Para melhorar isto adicionei uma base em MDF para apoiar o circuito em cima, com isto a mesa ficou bem mais rígida e menos suscetível a desajuste.

Ao iniciar o aquecimento do hotend e da mesa me deparei com um pepino grande, liguei a maquina e dei uma saída, quando voltei achando que iria começar imprimir, vi o hotend soltando muita fumaça, e o Pronterface indicando uma temperatura de 357 graus.

Dai pra frente ao tentar ligar novamente a maquina a fonte arreava, fui fazendo alguns teste até que ao desligar o fio da resistência do hotend a fonte votou a ligar.

Falando com o Alain, ele me indicou que provavelmente o Mosfet teria ido pro espaço, e que a causa poderia ser curto no resistor do hotend.

Ontem a noite fiz a troca do Mosfet e do thermistor, na hora de desmontar o bloco aquecido não consegui confirmar se a origem do problema esta ali, porem uma das pernas do resistor tinha um desgaste que pode sugerir isto.

Maquina remontada, é hora de voltar a diversão.

Estou investindo um tempo em teste utilizando o CURA como software para Slice, ele possui uma interface bastante amigável, e tem origem no Skeinforge, o que pode redundar em qualidade, os relatos nos fóruns são bastante bons, e este é o caminho que resolvi antes de decidir pela compra do Netfabb.

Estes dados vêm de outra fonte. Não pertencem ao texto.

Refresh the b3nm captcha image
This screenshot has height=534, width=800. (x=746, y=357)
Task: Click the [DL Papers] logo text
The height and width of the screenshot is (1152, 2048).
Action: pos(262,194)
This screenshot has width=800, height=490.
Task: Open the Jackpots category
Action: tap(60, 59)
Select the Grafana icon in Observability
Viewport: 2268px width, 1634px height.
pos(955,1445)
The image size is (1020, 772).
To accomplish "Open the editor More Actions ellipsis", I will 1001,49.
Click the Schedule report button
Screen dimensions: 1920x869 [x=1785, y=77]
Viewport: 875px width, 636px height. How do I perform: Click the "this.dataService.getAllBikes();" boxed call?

Uma das primeira mudança que realizei neste teste foi a adição do Raft, gostei bastante disto, a impressão fica sem deformações em decorrência do calor da mesa.

Para o primeiro teste resolvi imprimir uma xícara de café, é uma peça bem legal, com parede dupla e preenchimento interno.

Por ainda não estar devidamente habituado com as configurações deixei o infill com 80%, e como resultado disto a xícara não ficou totalmente estanque, outro problema que verifiquei foi que teve um ponto onde a camada não grudou na de baixo, com isto houve pequeno descolamento na asa.

Outro ponto de ajuste a testar é as estrategias de Infill, pois nesta peça usei Line, e com isto gerou alguns serrilhados na borda.

Domais ficou bem encorpada, segue algumas imagens e o vídeo de impressão.

Resolução de camada: 0,3 mm / Velocidade 40 mm/s / ABS

[youtube]http://youtu.be/F7mr1cD7ceg[/youtube]

Apesar do horário avançado, resolvi fazer mais uma pequena impressão, o corpo de de uma mulher, com uma alteração apenas, passei a resolução para 0,2mm.

Esta impressão correu bem do inicio ao fim, e o resultado ficou bastante bom, como pode ser visto nas imagens abaixo e no vídeo da impressão.

[youtube]http://youtu.be/35Ymfb6wjXw[/youtube]

Esta semana não vou conseguir mais imprimir nada, estarei em um feira em Porto Alegre, mais no final de semana como temos um feriado em SP devo evoluir, principalmente no software CURA.

Abs

JP

Obs.: Já ia esquecendo, fiz um teste de impressão com uma chapa de acrílico lixada na mesa aquecida, a aderência a primeira camada é perfeita, porem em pouco tempo a o acrílico empenou e danificou a impressão.